Please don’t ever say this to someone who is struggling with an eating disorder. As someone who has been pushed towards Weight Watcher’s and other weight-loss/weight-management companies more times than I can count, I have had to suck it up and listen to people explain how if I’m struggling with food that I should try Weight Watcher’s. Guess what’s NOT a good idea for someone already restricting their daily intake and counting every morsel of food entering their body? That’s right – Weight Watcher’s. Recovery Warriors blogger, Kelly Spears, nails how programs like Weight Watcher’s fuel one’s eating disorder on the head by promoting focus on body, weight & shape. Please, for the sake of anybody in your life with an eating disorder, do NOT suggest Weight Watcher’s. I have finally come to a place where I can sit in my discomfort with my body and by suggesting programs like these, I can already hear Ana screaming about how I need to change my body and how Weight Watchers can help me to achieve that.
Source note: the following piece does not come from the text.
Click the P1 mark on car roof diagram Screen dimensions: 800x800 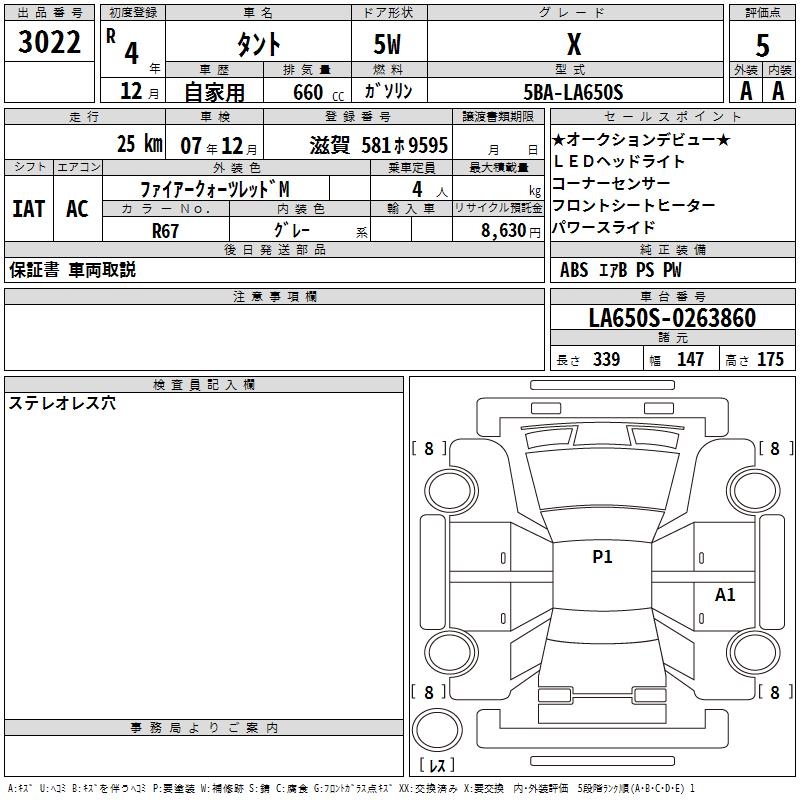point(602,557)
I don’t need to change my body to be valid and I definitely don’t need Weight Watcher’s to pull me back into my eating disorder.
These comments can really hurt someone. They’ve hurt me in the past and all I want is to move on. I don’t want to live in a society where thinner is the winner and negativity is all-consuming because it doesn’t have to be. I am capable of recovering and I refuse to let Ana suck me in again.
Please think of your words VERY carefully. We love you and know that you love us. Together, we can work on creating positive communication and a world that accepts people as we are, rather than what we could be.